May the upcoming year be a joyful one!

Looking for a low prep option this New YearWhy not check out my popular New Years Activity Pack.


How to honor those students who don't celebrate Christmas

For student's who don't celebrate Christmas in an environment where most of the children get to enjoy the full spectrum of holiday activities, this beautiful time of year can be stressful. If you don't pay attention to their unique situation, it is inevitable that they will start feeling alienated, deserted or singled out.

Here are several pieces of advice on how to successfully manage a situation when some of your students don't celebrate Christmas.

Talk to their parents or guardians and learn the limits

Talking to parents or guardians about how they perceive the holidays that they don't celebrate is the first thing to do.

Some parents or guardians don't object that their children participate in holiday activities and will take time to explain the difference between holidays they celebrate within their family, religion and community, and the holidays that other communities honor.

Other parents object their child's participation and would rather have their child to stay out of the holiday activities.

Both options are valid, just note that the latter case takes more preparation and pre-meditation.
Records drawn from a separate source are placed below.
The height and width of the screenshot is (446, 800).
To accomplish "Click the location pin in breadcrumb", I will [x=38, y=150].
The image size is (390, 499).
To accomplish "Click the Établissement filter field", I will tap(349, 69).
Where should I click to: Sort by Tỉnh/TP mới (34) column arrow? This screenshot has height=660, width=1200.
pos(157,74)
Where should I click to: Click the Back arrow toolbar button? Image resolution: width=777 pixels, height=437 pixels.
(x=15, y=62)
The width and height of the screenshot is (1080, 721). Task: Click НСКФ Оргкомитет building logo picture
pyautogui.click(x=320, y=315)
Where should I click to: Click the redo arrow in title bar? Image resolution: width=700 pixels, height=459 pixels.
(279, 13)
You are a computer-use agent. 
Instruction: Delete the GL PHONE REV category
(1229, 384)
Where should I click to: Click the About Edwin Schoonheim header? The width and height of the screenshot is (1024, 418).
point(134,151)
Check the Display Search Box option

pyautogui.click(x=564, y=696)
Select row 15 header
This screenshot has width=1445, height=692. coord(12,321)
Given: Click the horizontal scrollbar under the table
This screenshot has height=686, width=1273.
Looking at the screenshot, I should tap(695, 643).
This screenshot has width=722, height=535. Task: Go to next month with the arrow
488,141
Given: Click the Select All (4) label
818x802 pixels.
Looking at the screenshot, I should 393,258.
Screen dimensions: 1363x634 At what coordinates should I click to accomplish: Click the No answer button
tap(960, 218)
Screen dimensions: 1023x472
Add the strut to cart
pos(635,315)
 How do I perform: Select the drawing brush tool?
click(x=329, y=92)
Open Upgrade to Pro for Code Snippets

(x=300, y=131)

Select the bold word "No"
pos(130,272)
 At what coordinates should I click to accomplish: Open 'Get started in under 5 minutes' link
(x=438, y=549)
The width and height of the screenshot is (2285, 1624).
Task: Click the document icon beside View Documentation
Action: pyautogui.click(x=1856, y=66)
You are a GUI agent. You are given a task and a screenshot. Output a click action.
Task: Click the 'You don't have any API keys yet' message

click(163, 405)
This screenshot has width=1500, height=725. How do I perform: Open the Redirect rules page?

Never encourage a child to participate in activities that the family doesn't approve of since this will unavoidably create internal conflict within the student's mind, and possibly an external conflict as well.

Get thoughtful about Christmas events 

Individual schools and teachers have different policies and approach the case of Christmas events in various ways. Some schools treat all essentially religious holidays solely as a part of the educational curriculum, without actually celebrating them, while other schools celebrate and organize special Christmas events.

If your school does celebrate Christmas, and there is enough consideration on all sides, there is no need for some activities like Christmas plays to be limited. These activities can always be adapted to be educational and suit all the students.

Here's where good communication and cooperation with parents come into the picture again. For example, you can arrange with the parents to pick up the child before an activity that the child will not be a part of starts (always plan these activities at the end of the day). To make it up, collect the non-perishable items such as candy and neutral decorations as a gift to the child. If there are limitations to what the student can eat, perhaps it is better to give the package to parents so they can check what's appropriate.

If the family doesn't reject the notion of a Christmas school play or celebration in general, find a way to include their child neutrally. For example, ask them if their child can open a play by reciting a winter-related poem, or if he or she can play the role of Winter, or something similar. That way your student can be a part of the play without coming into conflict with his or her family’s beliefs.

Provide plenty of neutral activities 

At Christmas time you can provide plenty of activities that the children who celebrate will subconsciously associate with Christmas. Snowflakes and snow (for those with a winter Christmas), for example, are at the same time a Christmas classic and acceptable to children of all beliefs. Options are many - plentiful - from learning about how snowflakes form and the Earth's water cycle to making easy and beautiful paper snowflakes.

Also, by teaching about the Polar Circle during the Christmas time, students will get to learn about reindeers, local customs and Santa's home without the specific focus Santa and his crew.

By creative pre-meditation and good cooperation with the entire family, children who don't celebrate Christmas can still enjoy various fun activities and experience a bit of the holiday euphoria without creating internal or external conflict. After all, the time of Christmas is a time of love, and that is a precious feeling we all can share.